MONSAMPOLO DEL TRONTO – Si chiama razionalizzazione, ma è un termine politicamente corretto. Si intende disservizio e impoverimento. Così i sindaci di Monsampolo del Tronto, Pierluigi Caioni, e il sindaco di Colli del Tronto, Andrea Cardilli, stanno cercando di arginare la chiusura degli uffici postali cittadini, prevista per il prossimo mese di aprile, assieme ad una ulteriore “sforbiciata” per gli uffici postali di Monteprandone, Poggio di Bretta, Montemonaco e Ripaberarda. Una goccia nella “razionalizzazione” di Poste Italiane, con 455 uffici chiusi in tutto lo Stivale.

In data odierna, 13 marzo, i due primi cittadini hanno incontrati i referenti sindacali di Poste Italiane (per Uil Poste Marinella Sorgi, per la Cgil Barbara Nicolai, per la Cisal Vincenzo Valerio, per la Sailp Comunicazione Terenzio Cimini – per fare il punto della situazione.

“Dall’analisi della situazione – si legge nella nota firmata coi sindacati – emerge con chiarezza l’impressione che tali chiusure siano state prese senza tenere in minima considerazione le esigenze e le necessità dei singoli territori, dei cittadini in generale e delle fasce più deboli in particolare, ma siano frutto di un mero ragionamento legato a dati e cifre, secondo un puro criterio di economicità e di convenienza dell’azienda”.

“Se così fosse, non si comprende come, davanti alla proposta già avanzata dal sindaco di Monsampolo in una nota a Poste Italiane del 23 febbraio scorso, sposata in pieno anche dal sindaco di Colli del Tronto e apprezzata e condivisa dalle forze sindacali, di venire incontro all’azienda facendosi carico di parte o tutte le spese per l’affitto e per le utenze degli uffici postali pur di non perdere un servizio ritenuto essenziale per le Comunità dei due centri piceni, l’azienda non abbia dato alcun riscontro e resti sulle sue posizioni: è assurdo che si vada a tagliare un servizio essenziale in territori che per caratteristiche demografiche e morfologiche ne hanno maggior bisogno” continua la nota.

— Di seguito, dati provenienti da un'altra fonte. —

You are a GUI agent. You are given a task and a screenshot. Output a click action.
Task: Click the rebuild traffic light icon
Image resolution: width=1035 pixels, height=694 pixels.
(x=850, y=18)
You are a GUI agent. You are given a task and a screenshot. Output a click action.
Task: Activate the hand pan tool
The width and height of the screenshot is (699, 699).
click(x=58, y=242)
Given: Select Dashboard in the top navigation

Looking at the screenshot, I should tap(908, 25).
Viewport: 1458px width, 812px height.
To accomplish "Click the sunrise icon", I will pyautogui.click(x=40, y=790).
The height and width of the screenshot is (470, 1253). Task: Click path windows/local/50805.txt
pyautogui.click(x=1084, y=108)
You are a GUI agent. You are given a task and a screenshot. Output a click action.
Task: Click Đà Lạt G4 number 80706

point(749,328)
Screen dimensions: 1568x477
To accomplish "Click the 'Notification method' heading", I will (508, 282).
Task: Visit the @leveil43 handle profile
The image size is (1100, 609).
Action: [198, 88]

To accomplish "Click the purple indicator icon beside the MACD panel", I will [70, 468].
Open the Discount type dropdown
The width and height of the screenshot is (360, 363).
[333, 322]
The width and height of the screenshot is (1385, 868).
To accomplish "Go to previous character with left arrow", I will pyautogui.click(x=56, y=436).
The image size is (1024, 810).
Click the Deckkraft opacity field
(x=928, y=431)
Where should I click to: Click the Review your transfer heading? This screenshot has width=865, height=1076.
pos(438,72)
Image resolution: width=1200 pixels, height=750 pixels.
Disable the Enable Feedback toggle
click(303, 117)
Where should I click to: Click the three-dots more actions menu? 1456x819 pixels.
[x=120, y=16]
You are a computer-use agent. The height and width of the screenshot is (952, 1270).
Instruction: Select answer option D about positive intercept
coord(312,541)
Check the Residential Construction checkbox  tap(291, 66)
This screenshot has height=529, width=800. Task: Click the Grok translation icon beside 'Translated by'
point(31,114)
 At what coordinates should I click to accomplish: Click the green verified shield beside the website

“Davanti ad una motivazione prettamente economica – in nessun modo condivisa dalle amministrazioni e dai sindacati – preso atto dello sforzo economico delle amministrazioni e senza alcun aggravio di spesa per il personale in servizio che resterebbe tale, non è sinceramente comprensibile che Poste Italiane non riveda i suoi piani e rinunci a tali chiusure”.

Dunque i comuni di Monsampolo e Colli del Tronto, con l’appoggio del Comune di Monteprandone, chiudono  Poste Italiane di tornare sui suoi passi e di valutare un regente invito dell’Agcom regionale, “specie nel territorio piceno che, complice anche una crisi economica senza precedenti, vede i propri cittadini ancora una volta depauperati di servizi e diritti fondamentali”.